Closed lwaldron closed 5 years ago
Sorry to move this a second time, but it probably does belong in TCGAUtils. How about the following function?
trimColData <-
function(object, maxnaFrac=.2, killstrings=c("portion", "analyte")) {
dfr <- colData(object)
killstrings <- na.omit(killstrings)
stopifnot(inherits(dfr, "DataFrame"))
meanNA = apply(dfr,2,function(x)mean(is.na(x)))
manyNA <- meanNA >= maxnaFrac
allkill <- rep(FALSE, length(dfr))
for (i in seq_along(killstrings)){
allkill <- allkill | grepl(killstrings[i], names(dfr))
}
todrop <- manyNA | allkill
colData(object) <- dfr[, !todrop]
return(object)
}
Looks fine. Sorry for posting to the wrong repo, two repos ago!
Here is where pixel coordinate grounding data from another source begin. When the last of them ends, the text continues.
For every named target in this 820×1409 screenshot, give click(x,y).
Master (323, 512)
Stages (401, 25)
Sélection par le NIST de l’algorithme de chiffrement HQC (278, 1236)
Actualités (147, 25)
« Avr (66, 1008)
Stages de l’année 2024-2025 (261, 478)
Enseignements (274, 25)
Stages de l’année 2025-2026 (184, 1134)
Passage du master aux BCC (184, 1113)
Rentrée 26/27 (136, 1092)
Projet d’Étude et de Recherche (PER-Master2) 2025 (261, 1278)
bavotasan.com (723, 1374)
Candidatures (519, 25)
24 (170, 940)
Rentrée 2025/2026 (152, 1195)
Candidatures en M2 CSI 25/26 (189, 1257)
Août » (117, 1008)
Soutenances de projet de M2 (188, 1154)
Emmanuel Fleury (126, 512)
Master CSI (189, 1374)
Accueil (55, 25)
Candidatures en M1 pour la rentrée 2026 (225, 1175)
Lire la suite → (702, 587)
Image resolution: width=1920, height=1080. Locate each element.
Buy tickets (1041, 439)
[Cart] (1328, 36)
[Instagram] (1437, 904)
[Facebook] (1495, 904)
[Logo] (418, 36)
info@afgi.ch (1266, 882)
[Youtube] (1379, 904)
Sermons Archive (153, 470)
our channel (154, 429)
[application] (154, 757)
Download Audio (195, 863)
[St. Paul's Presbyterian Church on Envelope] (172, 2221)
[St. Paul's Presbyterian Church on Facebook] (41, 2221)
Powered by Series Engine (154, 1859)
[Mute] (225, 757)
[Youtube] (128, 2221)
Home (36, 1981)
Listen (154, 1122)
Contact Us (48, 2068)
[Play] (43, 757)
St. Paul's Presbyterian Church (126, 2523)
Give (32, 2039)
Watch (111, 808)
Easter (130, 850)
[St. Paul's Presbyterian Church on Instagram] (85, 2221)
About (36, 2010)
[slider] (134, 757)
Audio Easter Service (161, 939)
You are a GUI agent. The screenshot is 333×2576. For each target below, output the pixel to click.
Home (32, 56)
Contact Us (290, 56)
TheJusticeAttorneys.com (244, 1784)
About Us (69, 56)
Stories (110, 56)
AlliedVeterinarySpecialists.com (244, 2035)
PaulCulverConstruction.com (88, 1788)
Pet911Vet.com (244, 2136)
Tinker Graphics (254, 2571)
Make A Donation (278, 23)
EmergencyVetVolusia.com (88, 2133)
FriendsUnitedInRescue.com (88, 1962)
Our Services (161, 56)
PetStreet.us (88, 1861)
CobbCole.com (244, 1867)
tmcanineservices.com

Thanks for the contribution see commit https://github.com/waldronlab/TCGAutils/commit/45c8cacccc14200721695fe4ab25cc4e398d29b2
From @lwaldron on January 14, 2019 14:30
From @vjcitn on January 14, 2019 10:26
I have found that basic retrievals with curatedTCGAData lead to colData with thousands of fields. The following function will remove fields for which frequency of NA exceeds some given fraction (defaulting to 20%) and optionally drops fields whose names contain given strings. Pitfalls, other approaches?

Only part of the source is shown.